Watch the Sighting:
Tension Brewing at Chitwa Chitwa
Game viewing has been “off the charts lately” at Chitwa Chitwa Game Lodge, and according to reports from Head Guide Colin Holden, this particular afternoon was “certainly one for the books.” Colin was out on a game drive when he and his group found themselves witnessing a brutal territorial showdown!
Colin explained that with Molwati (one of the large, dominant males) seemingly out of the picture, another dominant male from the northern sector, named Tortoise Pan, has been seen pushing further east to expand his territory. This has been creating increased tension around the lodge, especially with the younger leopards, Nottens and Mzemba, who have been hanging around as well.

On this particular day, it seemed like tensions reached a peak. Nobody could have prepared themselves for the showdown that was to come.
A Sudden Assault in the Canopy
Colin’s footage opens with Tortoise Pan climbing through the lower fork of a large tree. His body language is tense, and he pauses repeatedly, glancing upward at something just out of frame.
Then, without warning, he launches himself upward! He sprints into the highest branches, growling so fiercely that the sound reverberates through the bush.

As Colin’s camera zooms in, it reveals another younger leopard (Nottens) perched in the treetop, and the ambush is instantaneous. The two big cats collide in a violent brawl among the flimsy branches, swiping and snarling while balancing precariously several meters above the ground.
The Fall That Stunned Everyone
Then the unthinkable happens. Nottens loses his footing and scrambles to grab onto anything he can.

He momentarily catches hold of a leafy branch, but his body weight and momentum are too much. The result is a plummet of roughly six meters to the ground below, and a crash into the bushes with a heavy thud.
Gasps erupt from the safari vehicle, but while the fall seemed damaging, leopards are nothing if not resilient. In half a second, Nottens sprang up and bolted away, appearing surprisingly unscathed.

Moments later, Tortoise Pan scrambled down the tree and gave chase. The two vanished into the bush as one safari-goer can be heard shouting, “Run!”
Leopard Territoriality
Territorial conflict among male leopards is both common and extremely dangerous. Dominant males patrol large areas, scent-marking boundaries and aggressively confronting rivals.
Expanding territory can mean greater access to prey and courtship opportunities, but it also invites violent challenges.

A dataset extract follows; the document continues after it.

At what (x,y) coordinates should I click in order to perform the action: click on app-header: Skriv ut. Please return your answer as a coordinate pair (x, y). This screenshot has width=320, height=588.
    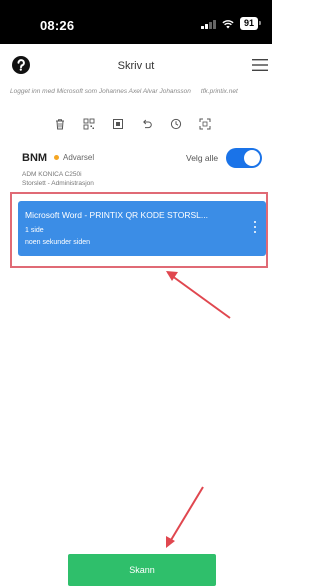
    Looking at the image, I should click on (136, 65). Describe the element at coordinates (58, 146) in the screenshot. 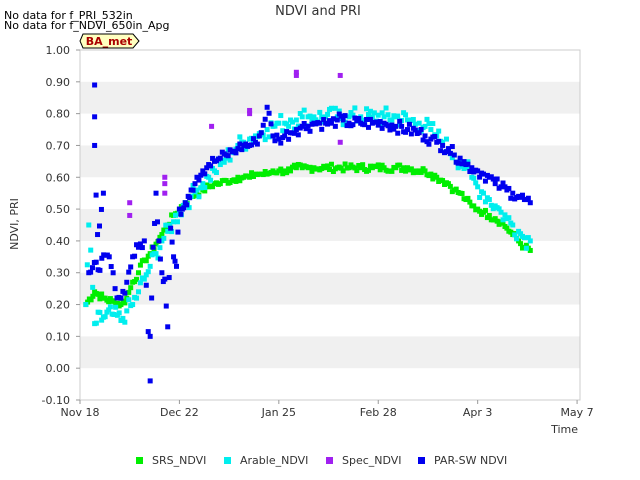

I see `y-tick-label: 0.70` at that location.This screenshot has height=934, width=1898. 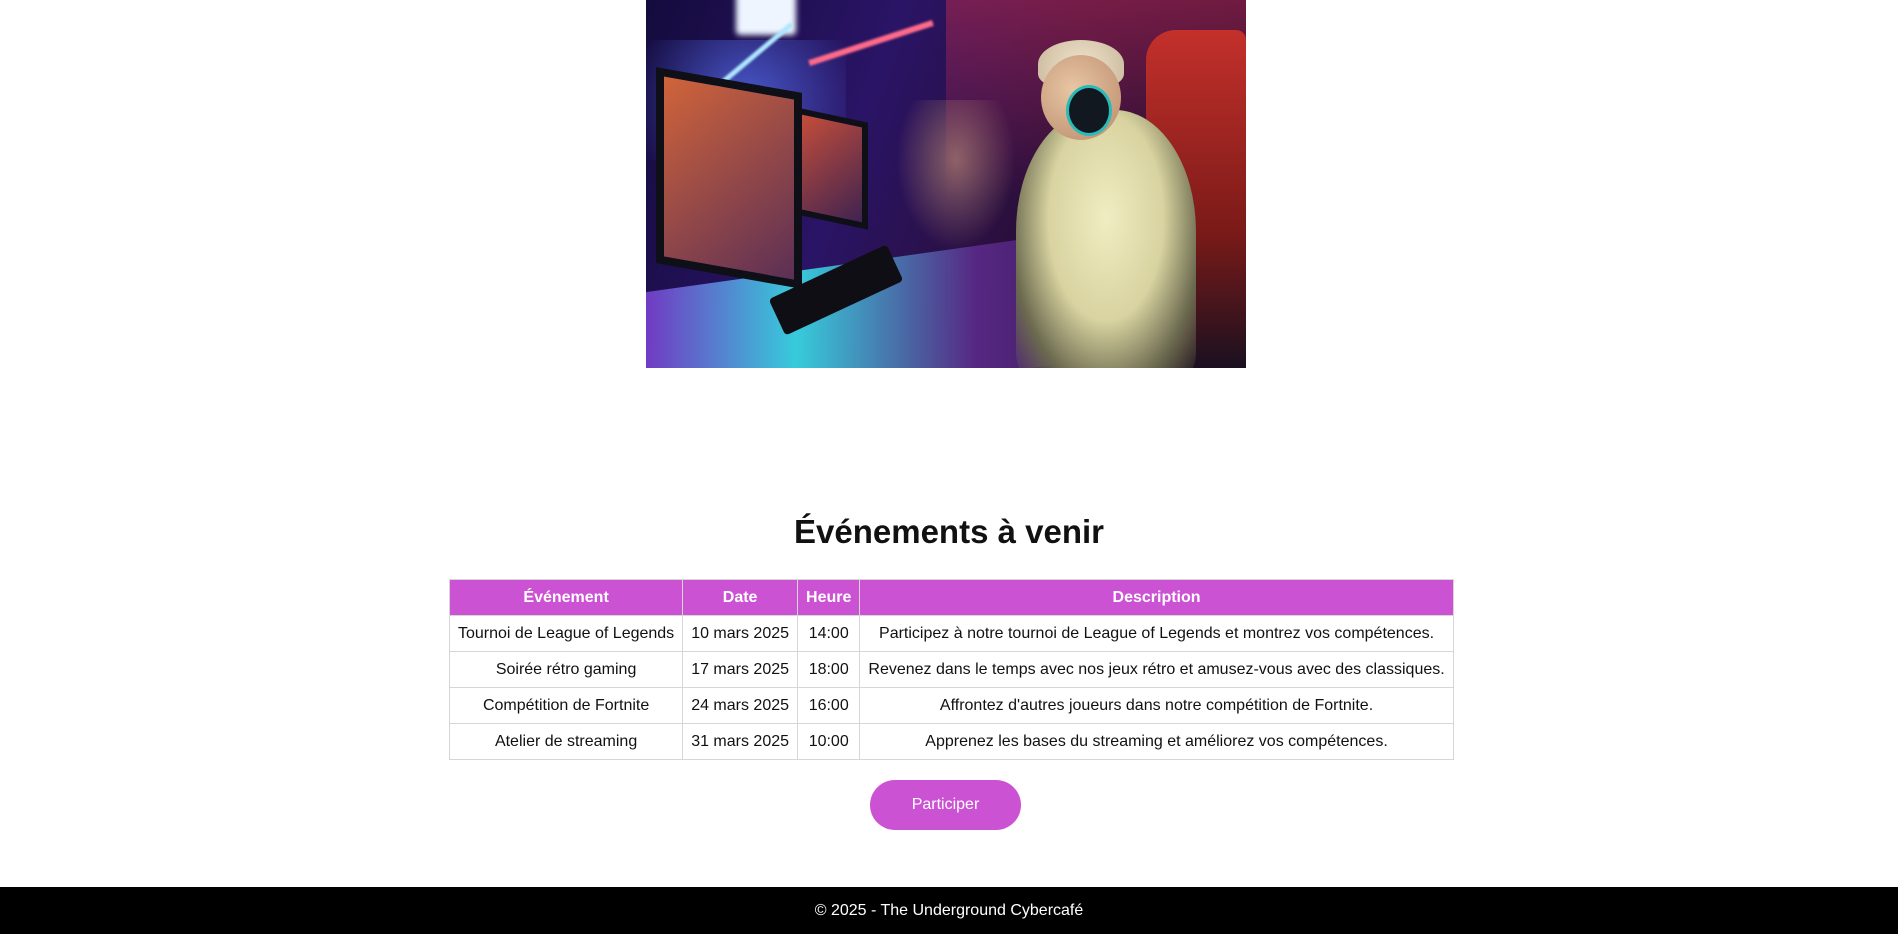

Colin described it as Tortoise Pan giving Nottens “a brutal lesson in the difference between an experienced campaigner and a would-be challenger.”
Falling Gracefully
Leopards are uniquely adapted for life in trees, but even skilled climbers can lose their footing during intense combat. Luckily, their flexible spines and powerful shoulder muscles allow them to absorb impact and land with minimal injury in many cases.
Get our Best Sightings as they Come in
Cats possess a well-developed “righting reflex,” enabling them to twist mid-air and orient their bodies to land on their feet. Combined with muscular limbs that act as shock absorbers, this adaptation can make falls survivable, though certainly not without risk.
A fall of six meters could easily be fatal for many animals. For a leopard, it is a dangerous, but not necessarily devastating situation.
A Lesson in Survival
This encounter highlights just how volatile territorial boundaries can become. With shifting dominance patterns and younger males testing their strength, confrontations are inevitable.
What makes this sighting extraordinary is not just the aggression, but the resilience. In seconds, a brutal aerial fight turned into a dramatic fall, then immediately into a renewed chase.

In the leopard world, hesitation can mean losing territory. And losing territory can mean losing everything.
This was not just a fight in a tree; it was a battle for dominance and survival.